■ **PROBLEM DESCRIPTION**
Exactly reproduce the lines from the one holding "[Consulter la page Facebook] (228, 954)" through the end of the records, including both boundary lines but no pictures.
++++ RECORDED DATA ++++
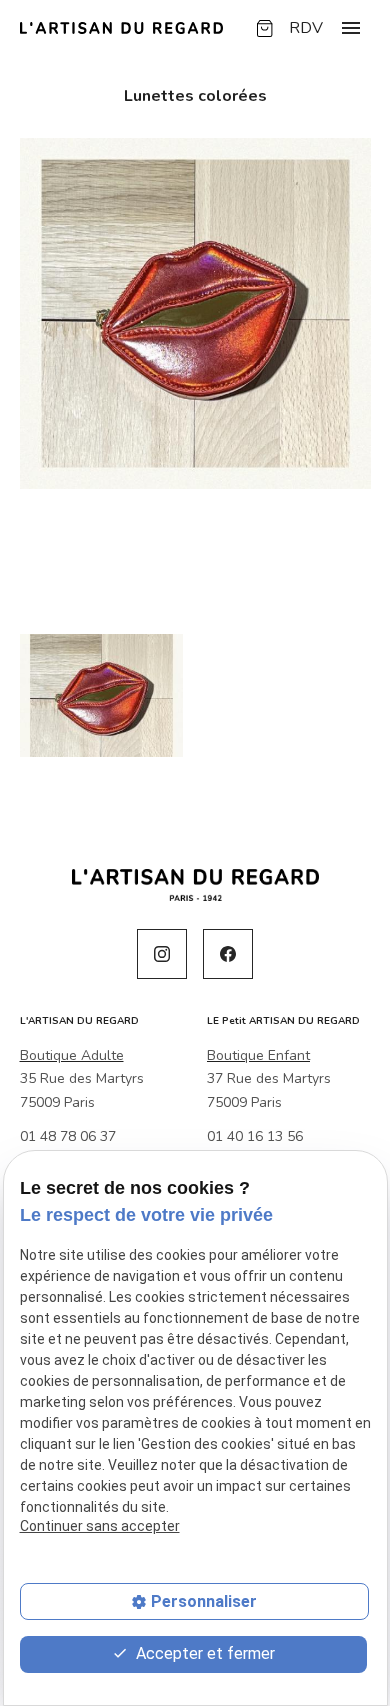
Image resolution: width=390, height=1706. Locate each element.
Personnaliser (204, 1601)
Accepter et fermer (203, 1653)
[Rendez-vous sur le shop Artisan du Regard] (264, 28)
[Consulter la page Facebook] (228, 954)
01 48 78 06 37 (68, 1136)
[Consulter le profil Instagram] (162, 954)
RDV (306, 28)
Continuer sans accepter (100, 1526)
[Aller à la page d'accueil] (121, 28)
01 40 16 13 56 (255, 1136)
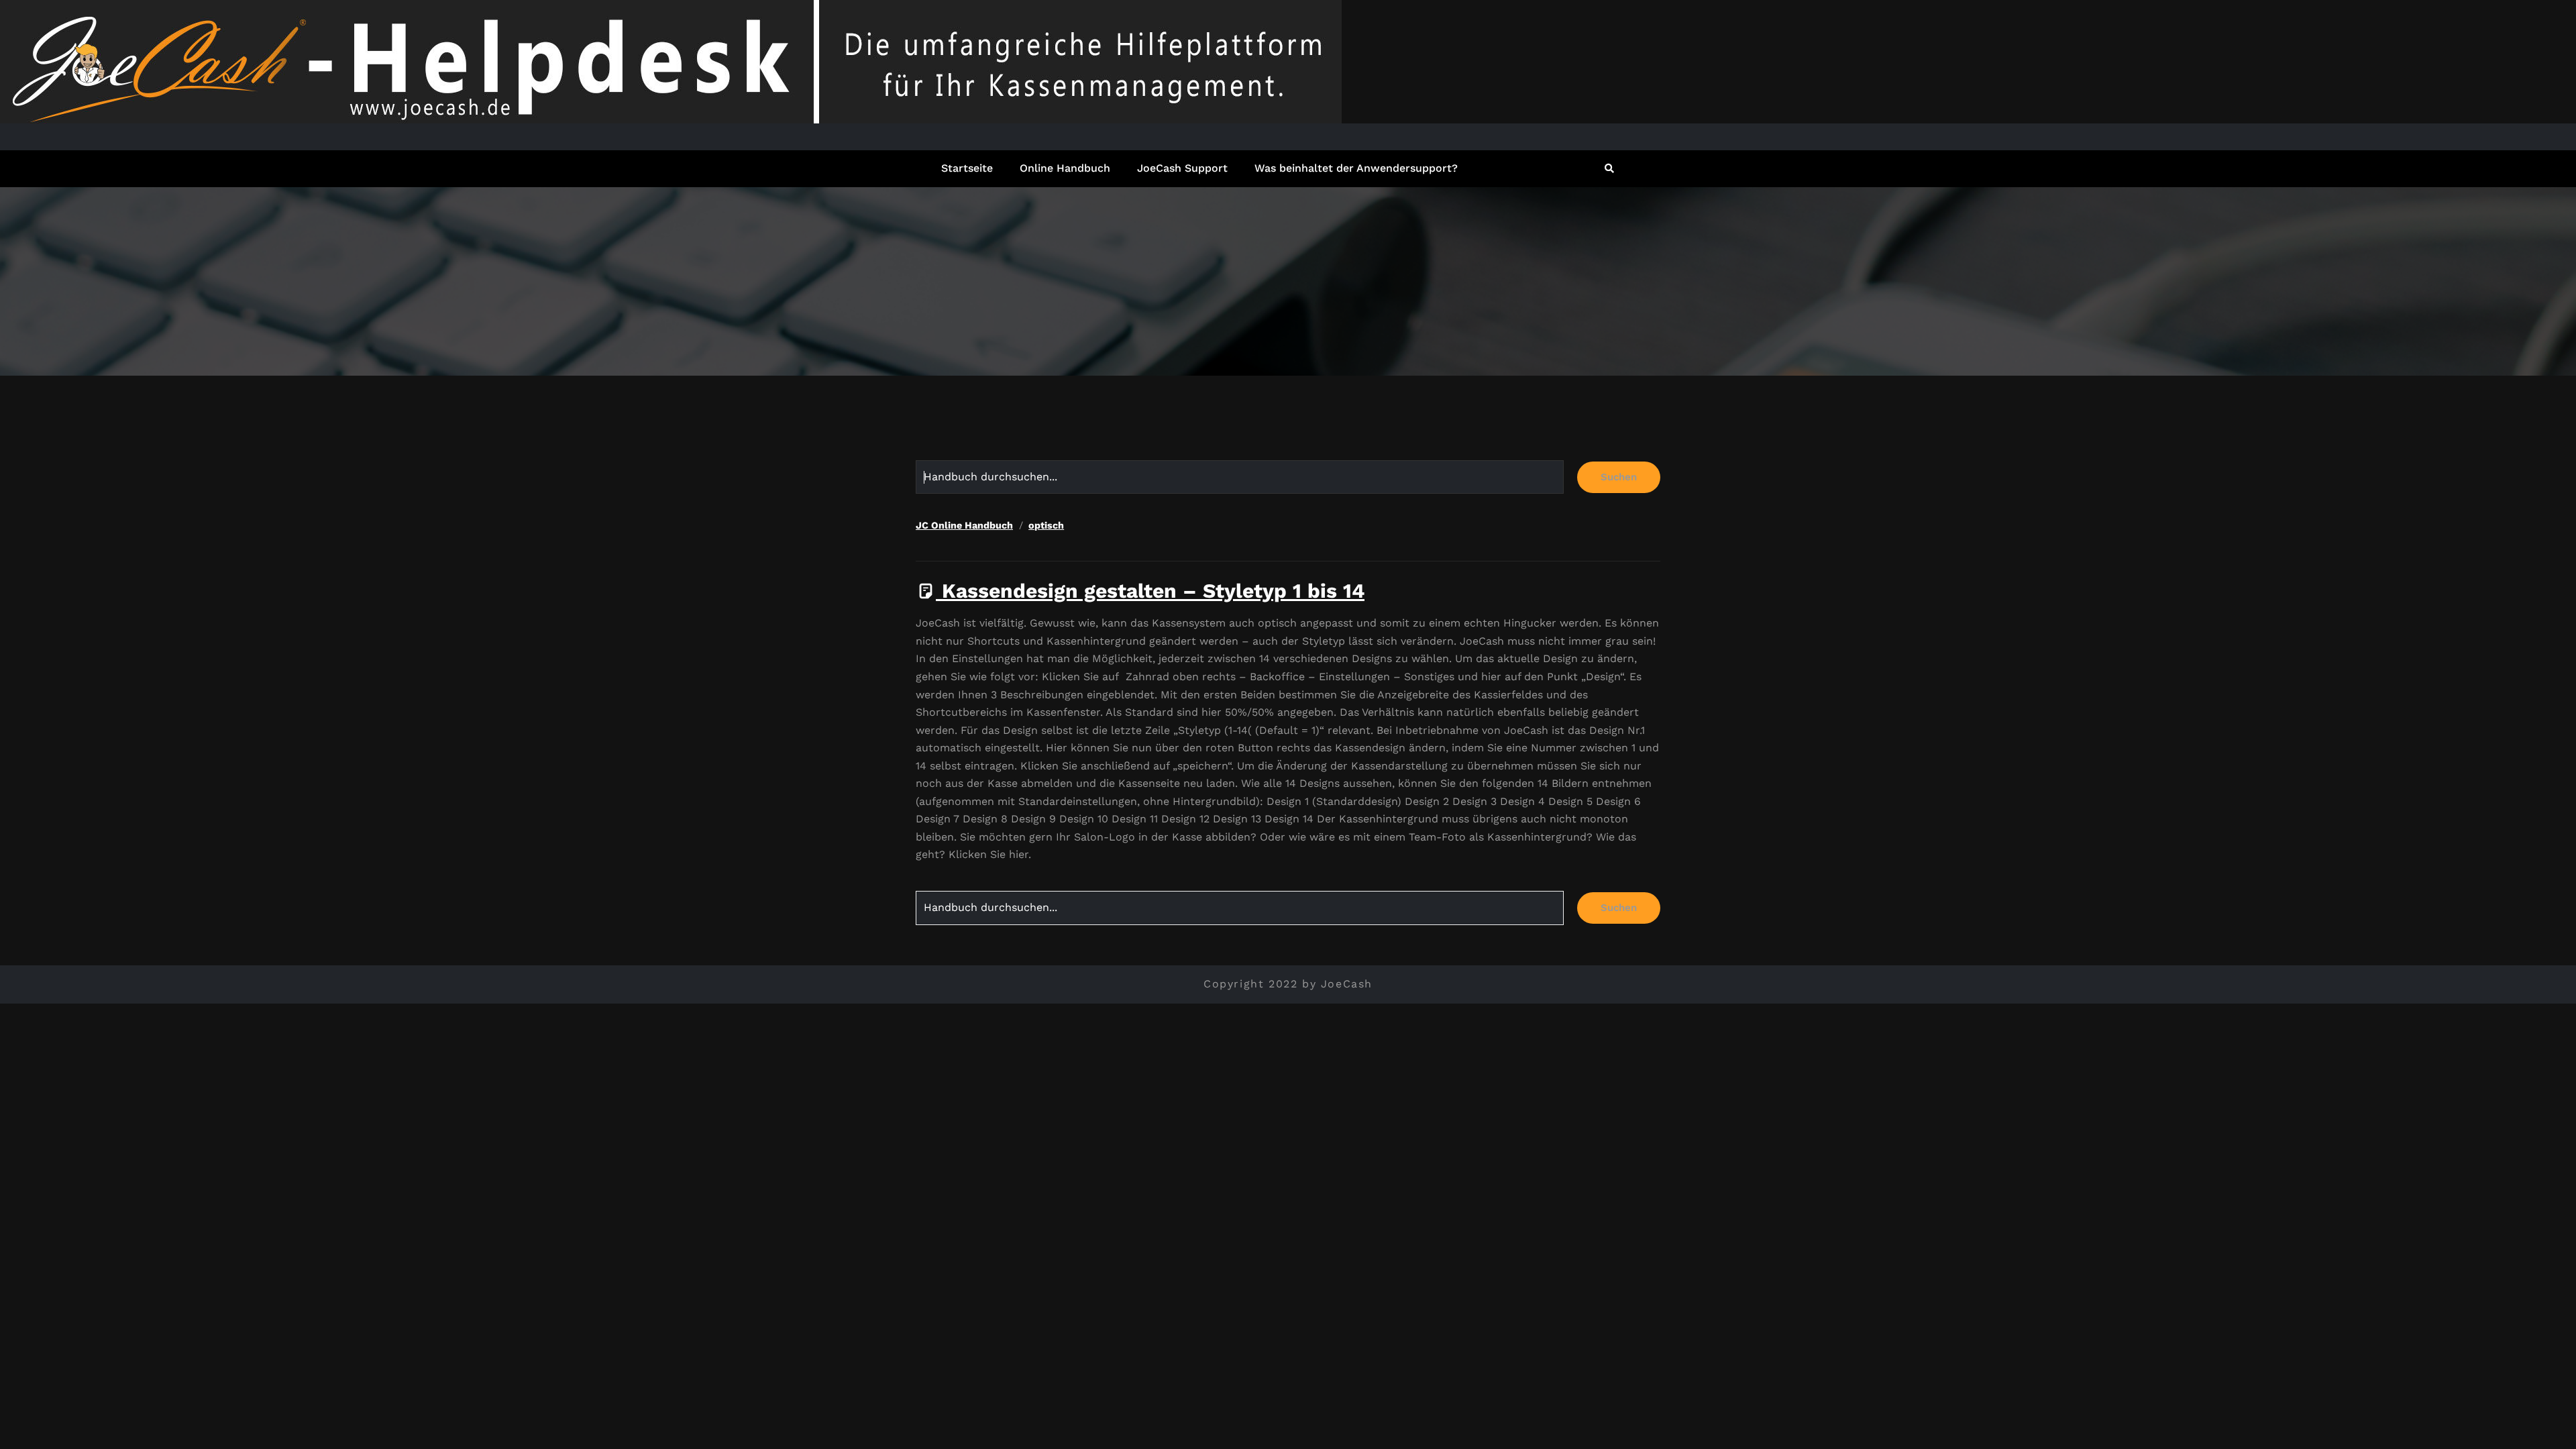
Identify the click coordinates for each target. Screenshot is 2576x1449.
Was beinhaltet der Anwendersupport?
++++
■ **WRITTEN SOLUTION**
[Consulter la page Facebook] (228, 954)
01 48 78 06 37 (68, 1136)
[Consulter le profil Instagram] (162, 954)
RDV (306, 28)
Continuer sans accepter (100, 1526)
[Aller à la page d'accueil] (121, 28)
01 40 16 13 56 (255, 1136)
Identify the click coordinates for each target. Screenshot is 2576x1449.
Was beinhaltet der Anwendersupport?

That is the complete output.